No momento da Eucaristia, ponto central da missa, o padre solicitou que os fiéis abaixassem os guarda-chuvas, em sinal de respeito ao ato sagrado, sendo prontamente atendido.
A hóstia, que para a Igreja Católica representa o Corpo de Cristo, simboliza a comunhão com Deus e é um dos elementos mais importantes da fé cristã. Durante a distribuição, o clima de reverência tomou conta do local, evidenciando a fé do povo.
Pároco destaca continuidade da tradição e força da participação dos fiéis na organização da romaria
O administrador paroquial da Paróquia Santo Antônio de Pádua, em Sítio do Quinto, Pe. Hermanio José, destacou a importância da romaria como expressão viva da fé popular.
Segundo ele, ao chegar à paróquia, a romaria já existia como uma tradição consolidada, que inclusive ele já conhecia de outras edições, por também ser músico e já ter participado anteriormente do evento.

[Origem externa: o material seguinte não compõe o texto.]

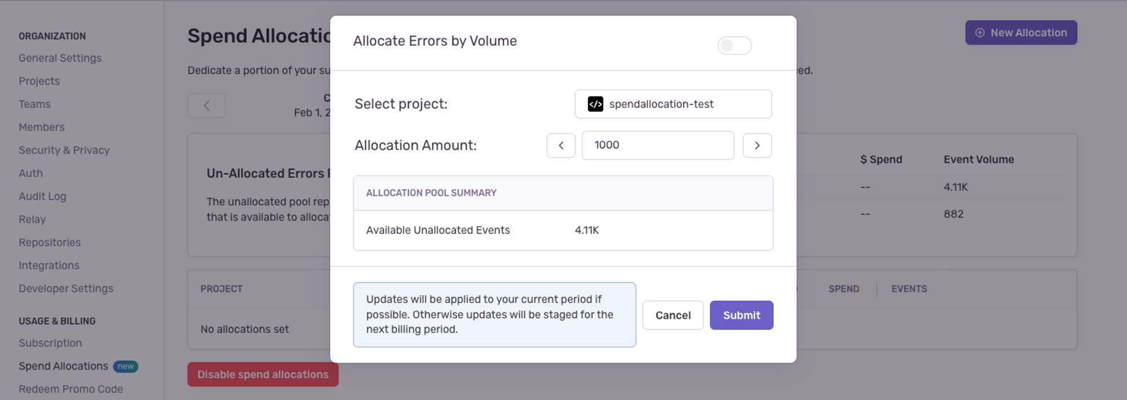1127x400 pixels.
Task: Click the Disable spend allocations button
Action: pos(263,374)
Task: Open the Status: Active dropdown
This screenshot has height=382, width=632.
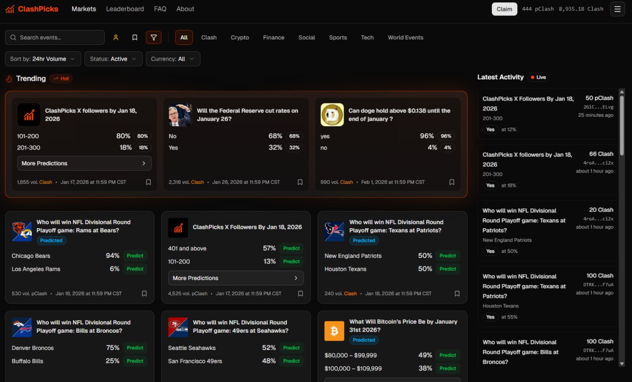Action: pos(113,59)
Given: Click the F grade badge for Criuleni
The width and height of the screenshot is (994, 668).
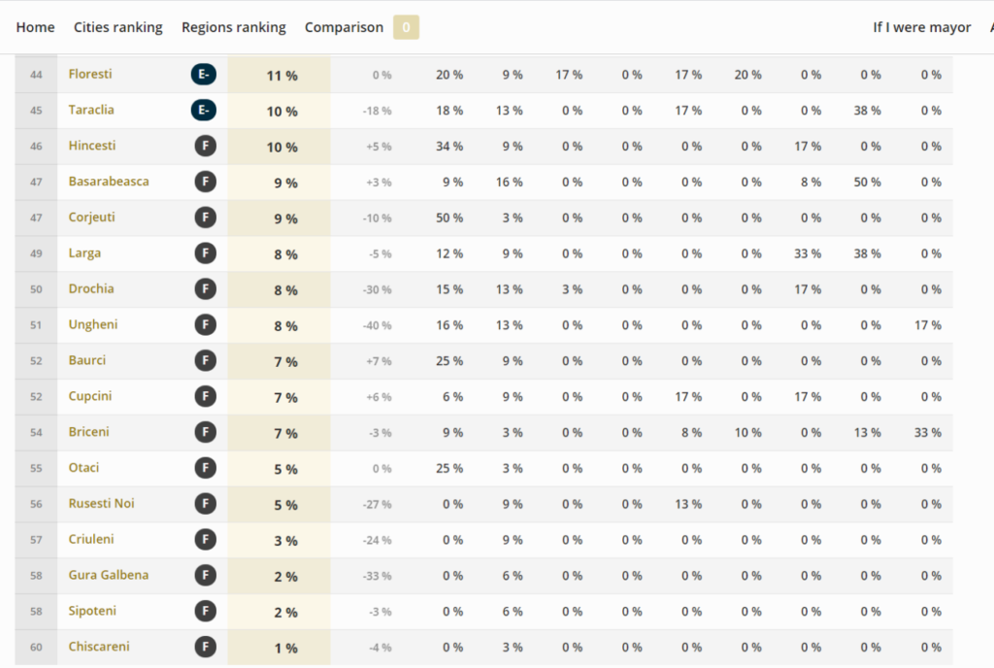Looking at the screenshot, I should (x=206, y=540).
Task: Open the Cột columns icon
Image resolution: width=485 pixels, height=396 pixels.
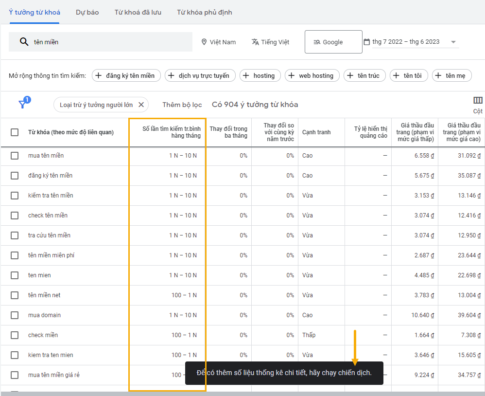Action: pos(478,101)
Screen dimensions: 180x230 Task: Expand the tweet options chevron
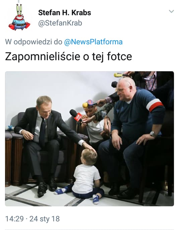(171, 11)
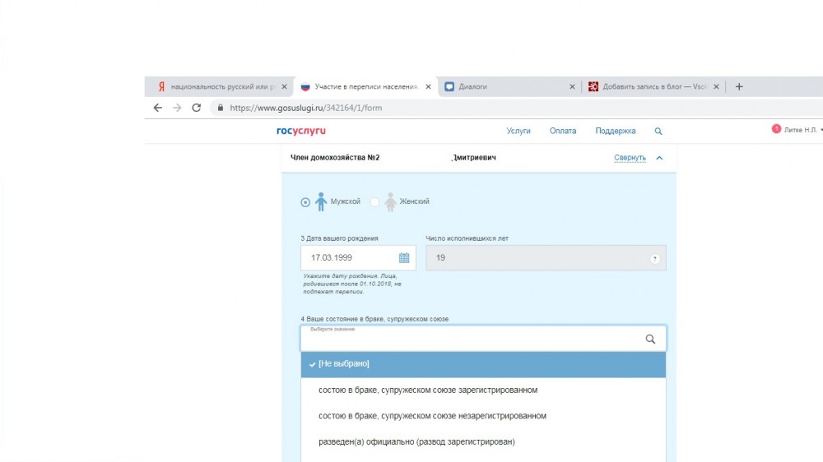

De acordo com o sacerdote, a organização da romaria se fortalece a partir do envolvimento da comunidade. Com a participação dos fiéis e de toda a equipe, a romaria se torna de fato uma bênção.
O padre reforçou ainda o caráter devocional do evento, afirmando que a romaria é, acima de tudo, uma manifestação de fé do povo.
Bispo da Diocese de Paulo Afonso destaca força da fé e importância da romaria para a vida da Igreja

O bispo da Diocese de Paulo Afonso, Dom Guido Zendron, participou da romaria e destacou a importância do evento para a vivência da fé cristã.
Italiano de Trento, Dom Guido Zendron foi nomeado pelo Papa Bento XVI e está à frente da diocese desde maio de 2008.
Em entrevista ao Calila Notícias, ele ressaltou o significado espiritual do encontro. “É um momento muito forte para encontrar tantas pessoas e tantas pessoas encontrarem, na Igreja e através da Igreja, o significado da vida cristã”, afirmou.
Romaria já apresenta características de grandes centros de peregrinação da Bahia e do Nordeste
A Romaria da Santa Cruz do Serrote, em Sítio do Quinto, já apresenta características semelhantes às principais romarias do estado e do Nordeste, como Monte Santo, Bom Jesus da Lapa e Juazeiro do Norte.

A cada edição, cresce o número de participantes, com grande quantidade de ônibus vindos de diversos municípios, organizados por comunidades e paróquias de toda a região.
Comércio intenso transforma o espaço em uma grande feira durante a romaria
Outra marca importante da romaria é o forte movimento comercial no entorno do santuário, lembrando uma tradicional feira livre do interior.
Durante o evento, dezenas de barracas são montadas, oferecendo desde itens religiosos até alimentos e produtos diversos. Os romeiros aproveitam a ocasião também para realizar compras, movimentando a economia local.